* **提取文本**
--------------------------------------------------
10、一上德胜关 德胜关是江西与福建在黎川境内的一个重要关口,海拔大约在1500米左右。山上风景秀丽,原始森林密布,流水潺潺,是典型的南方亚热带雨林。六十年代末,这里的森林植被保存完好,山上除了少量的山民外,几乎没有人涉足这块处女地。1969年4月,中苏珍宝岛爆发战斗,全国的备战形势开始紧张起来。与福建前线一山之隔的黎川也成了战备公路的必经之地。中央军委下令修建京福战备公路。 来自黎川县各个公社的成千上万的农民,作为修路大军的主力涌上了德胜关-这座武夷山支脉长达数十公里山上的莲荷峰。 我第一次上德胜关就是为了逃避而加入了修路大军的。那天我到山上时,天已快黑了,联盟大队的营部就设在一个山坳里。营部是用就地砍伐的毛竹和杉树搭建的,顶上盖着茅草没有门窗。一张用毛竹搭建的统铺上可以同时睡下五六十人,每人的位子下面放着脸盆和一些工具,篱笆墙上挂着各自的蓑衣和斗笠。营房的左侧是厨房,两口特大号的铁锅用山石垒起,几十号人就在厨房门口的一块空地的树桩上用餐。一条小河从门口流过,人们的生活用水就用上游流过的山水。晚上除了下棋、扑克和几个活跃的农民会讲些笑话外,几乎没有任何可以娱乐的活动。 天一亮,起床的哨声把我从梦中唤醒。吃完早饭,跟着大部队向工地走去。山体的表层已在不久前被挖开,巨大的花岗石裸露在面前。我们用一种六角形的钢钎和30磅的铁锤打起了炮眼,三人一组,从上而下排开。打炮眼也是个技术活,我们不断的在炮眼中加水,让石屑与水混合,再用一根头部破成许多小条的竹子,放入炮眼中,把石浆提出眼口,再接着打。我记得,当时我们一组的三个人,一天的打炮眼深度是4米多,可以算破纪录的。中午炊事班会把饭送到工地上,八人一组,蹲着吃。由于运输条件的限制,山上只有芋艿、芹菜、辣椒,难得送上来猪肉就大吃一顿红烧肉。到现在我还觉得修路时吃的红烧肉是最好吃的。 修过路以后,我才知道什么叫“吃着碗里的,想着锅里的”。吃大锅饭的特点是,盛第一碗饭是不能盛满,只能大半碗。这样,当你把碗中的大半碗吃完时,锅里还有足够你再盛一大碗的饭,桌上的菜也还有不少,你就可以从容的吃下起码一碗半饭和足够的菜;如果你上来先盛一大碗的话,后面的半碗就可能被别人瓜分掉。那时年轻力壮,不吃饱不行啊。这样的诀窍也是和我要好的老乡教的。
--------------------------------------------------
* **展示数据**

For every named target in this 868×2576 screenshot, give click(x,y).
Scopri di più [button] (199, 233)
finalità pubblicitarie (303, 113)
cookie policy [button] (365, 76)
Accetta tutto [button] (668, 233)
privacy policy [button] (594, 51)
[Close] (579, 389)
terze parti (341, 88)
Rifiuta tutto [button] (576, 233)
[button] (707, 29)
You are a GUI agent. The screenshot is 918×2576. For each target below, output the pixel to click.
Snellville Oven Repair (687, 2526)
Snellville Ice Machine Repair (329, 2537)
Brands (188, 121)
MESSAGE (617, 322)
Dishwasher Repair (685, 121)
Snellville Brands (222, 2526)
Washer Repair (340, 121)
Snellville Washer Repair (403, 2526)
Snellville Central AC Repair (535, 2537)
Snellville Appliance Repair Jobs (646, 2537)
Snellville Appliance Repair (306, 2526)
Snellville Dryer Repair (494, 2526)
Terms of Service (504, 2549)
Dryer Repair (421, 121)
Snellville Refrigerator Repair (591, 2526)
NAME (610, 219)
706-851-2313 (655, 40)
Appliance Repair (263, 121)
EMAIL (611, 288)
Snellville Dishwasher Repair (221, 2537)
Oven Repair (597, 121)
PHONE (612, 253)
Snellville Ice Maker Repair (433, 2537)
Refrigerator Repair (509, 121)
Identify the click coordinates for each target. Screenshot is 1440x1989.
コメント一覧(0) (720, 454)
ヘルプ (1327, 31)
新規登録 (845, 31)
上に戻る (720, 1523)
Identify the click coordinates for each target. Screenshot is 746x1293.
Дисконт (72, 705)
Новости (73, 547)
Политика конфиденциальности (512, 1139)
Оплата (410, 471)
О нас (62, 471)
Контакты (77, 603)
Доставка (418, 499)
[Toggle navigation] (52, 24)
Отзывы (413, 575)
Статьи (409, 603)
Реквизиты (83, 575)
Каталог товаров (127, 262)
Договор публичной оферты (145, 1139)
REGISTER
--------------------------------------------------
* **待解问题**
根据提取文本，德胜关的海拔大约是多少米？

* **本题答案**
大约1500米左右。